[start Data section]

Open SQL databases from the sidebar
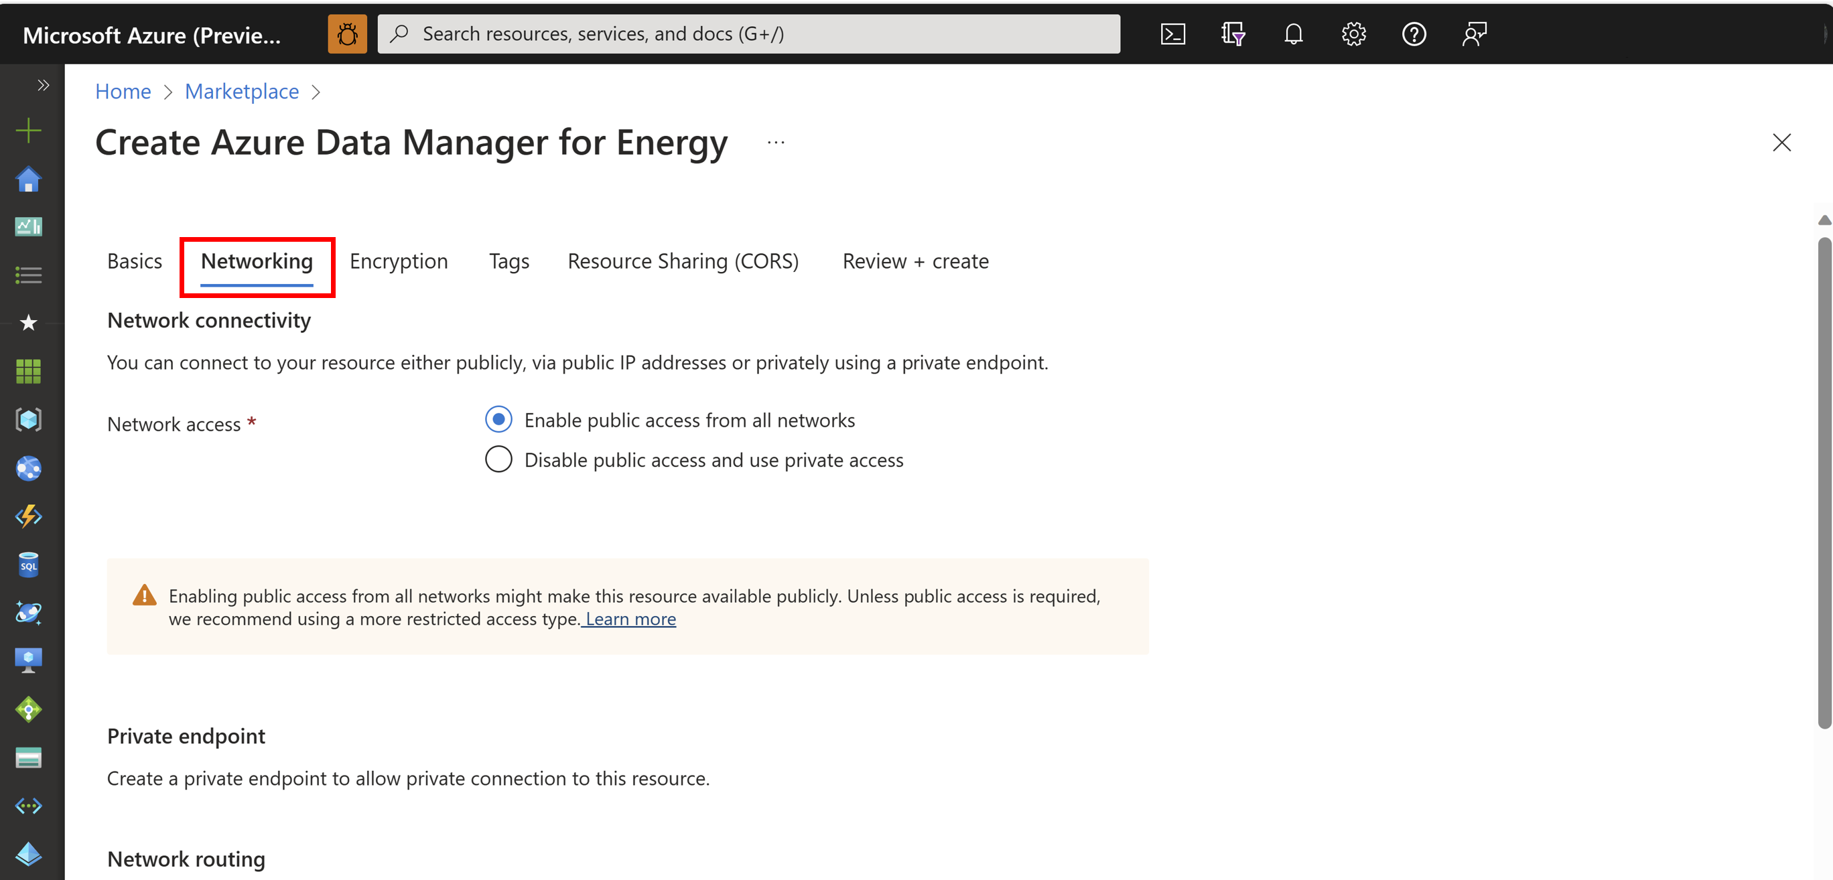This screenshot has width=1833, height=880. pyautogui.click(x=28, y=564)
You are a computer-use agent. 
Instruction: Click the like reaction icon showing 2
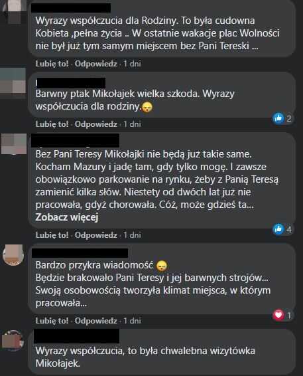pos(278,118)
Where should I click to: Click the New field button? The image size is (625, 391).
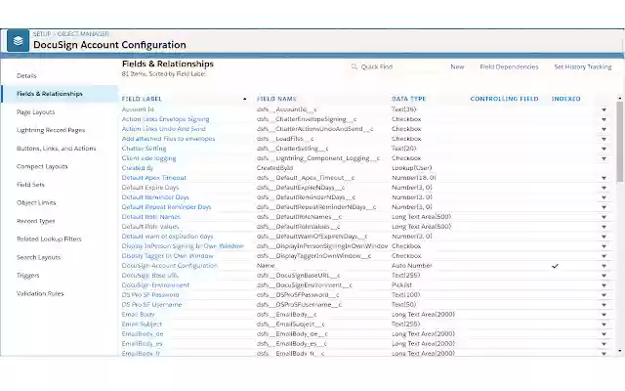[457, 67]
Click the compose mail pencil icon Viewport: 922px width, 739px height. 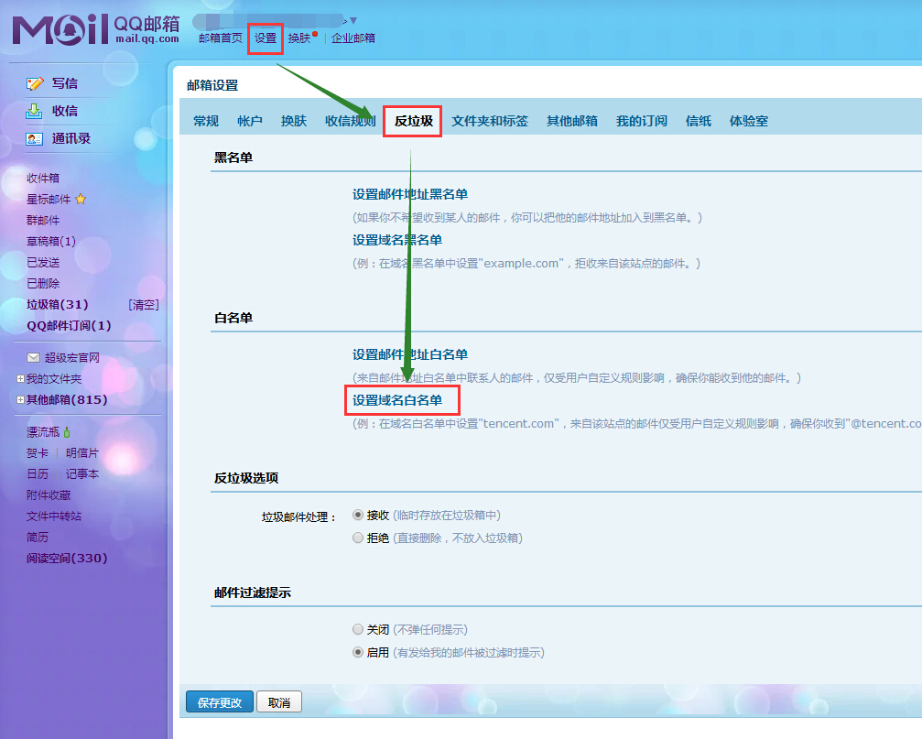click(35, 83)
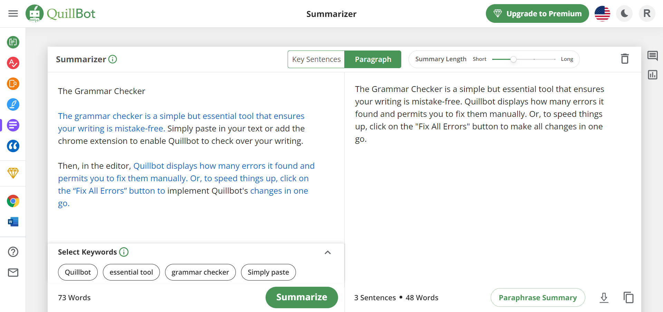Toggle the Quillbot keyword chip
The width and height of the screenshot is (663, 312).
pos(78,272)
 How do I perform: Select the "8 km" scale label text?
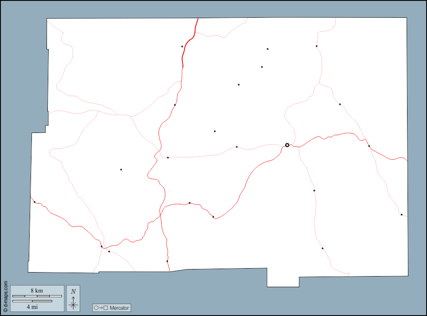37,291
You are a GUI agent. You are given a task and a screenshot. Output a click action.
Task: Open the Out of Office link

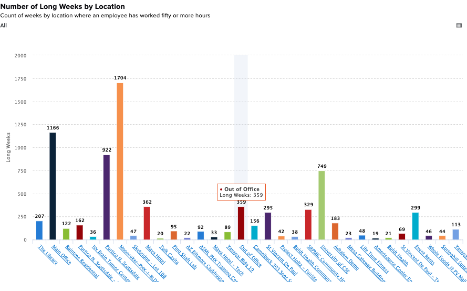click(x=251, y=256)
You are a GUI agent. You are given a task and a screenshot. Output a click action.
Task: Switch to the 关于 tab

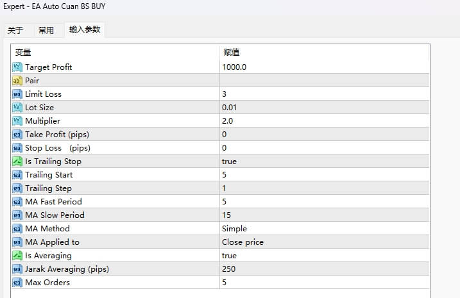click(15, 30)
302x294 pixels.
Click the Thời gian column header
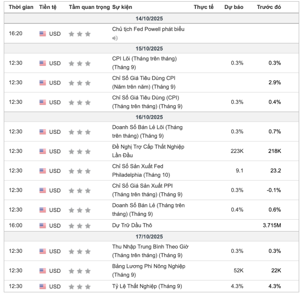tap(21, 7)
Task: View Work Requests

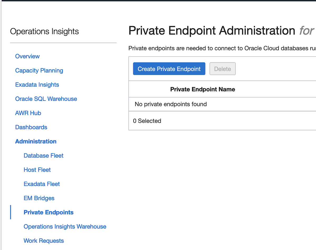Action: coord(43,240)
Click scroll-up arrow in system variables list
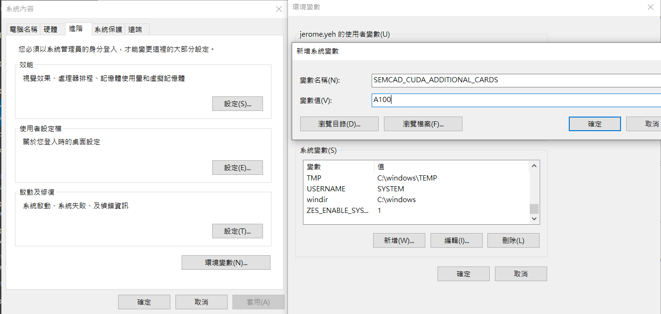Image resolution: width=661 pixels, height=314 pixels. pyautogui.click(x=534, y=165)
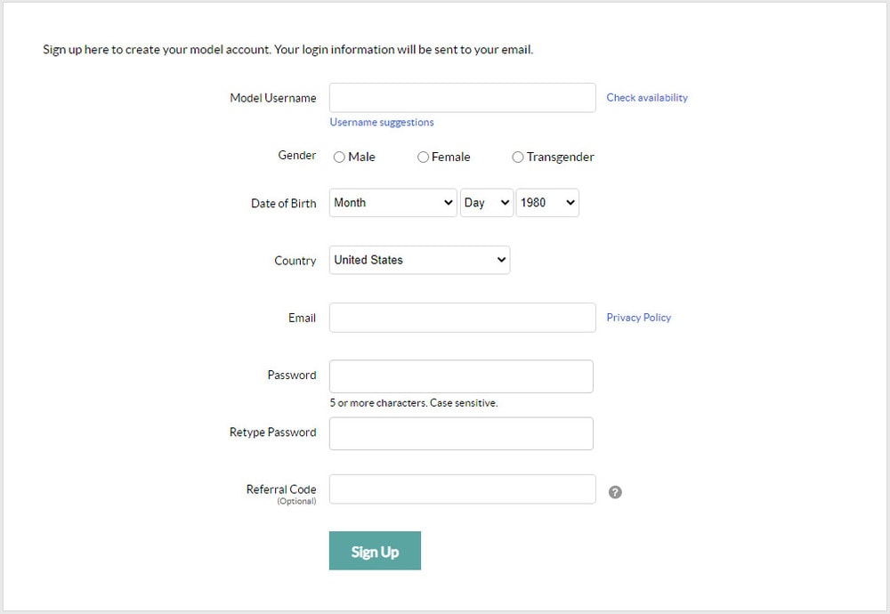Image resolution: width=890 pixels, height=614 pixels.
Task: Choose the Female radio button
Action: point(423,158)
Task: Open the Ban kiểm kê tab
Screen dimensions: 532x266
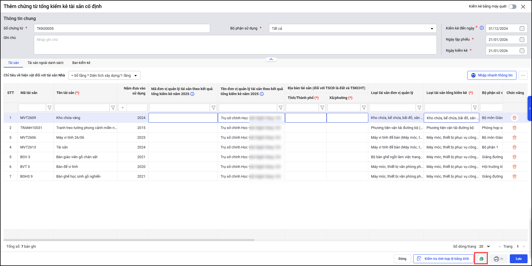Action: pos(81,63)
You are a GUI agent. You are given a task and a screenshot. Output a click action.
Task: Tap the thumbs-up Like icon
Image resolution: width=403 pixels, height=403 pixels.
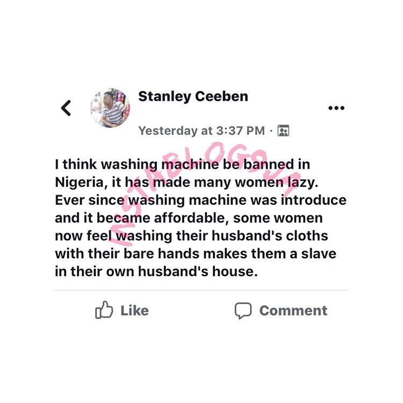pos(104,310)
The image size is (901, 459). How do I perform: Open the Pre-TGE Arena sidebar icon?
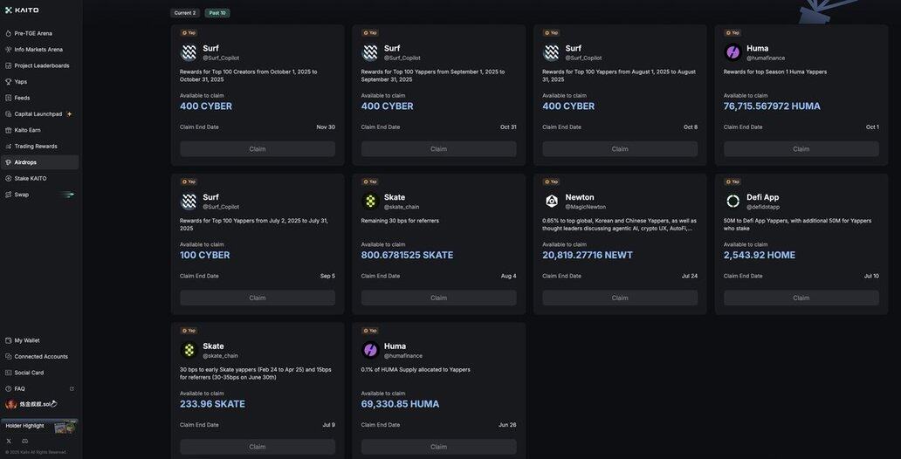click(9, 33)
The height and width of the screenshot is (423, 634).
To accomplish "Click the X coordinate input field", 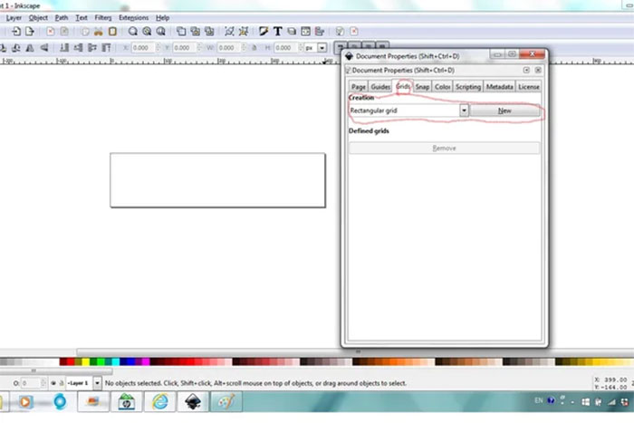I will coord(139,47).
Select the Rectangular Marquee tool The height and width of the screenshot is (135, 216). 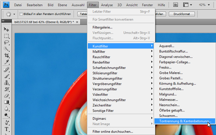pyautogui.click(x=6, y=36)
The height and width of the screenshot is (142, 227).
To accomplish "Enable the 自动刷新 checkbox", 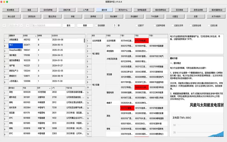I will click(x=96, y=26).
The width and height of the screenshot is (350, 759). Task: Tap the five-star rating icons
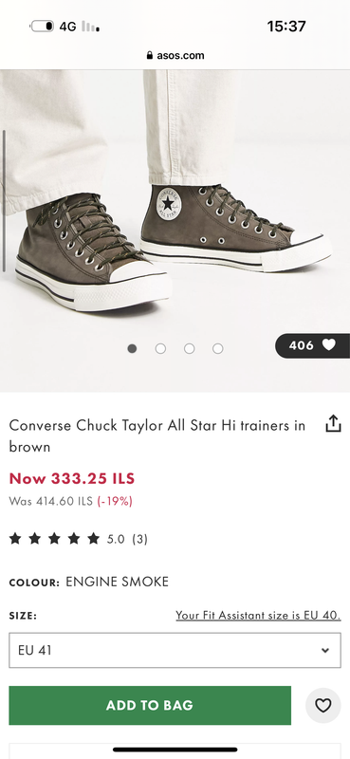point(54,538)
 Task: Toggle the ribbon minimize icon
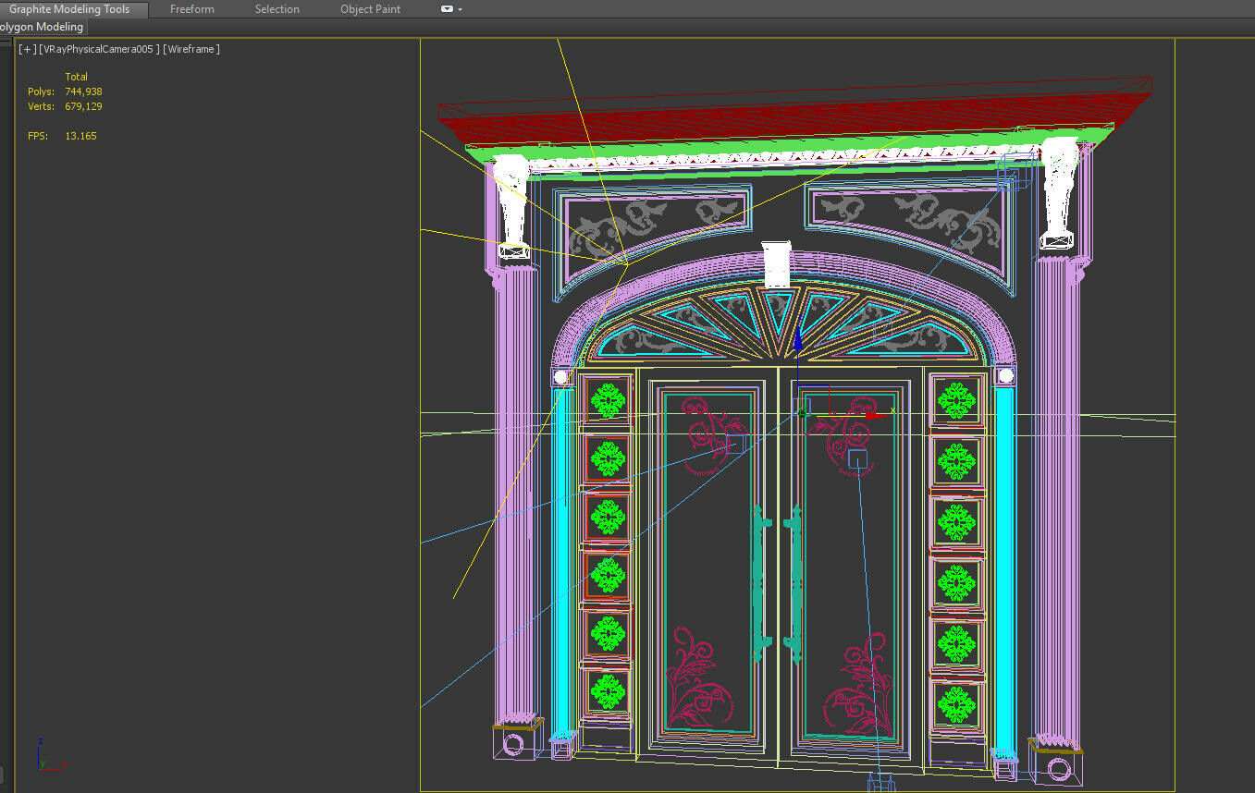click(x=447, y=9)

[end Data section]

- [Requirements]
How many lines in the data above contain the string "sidebar"? Reply with the number alone.

- [Solution]
2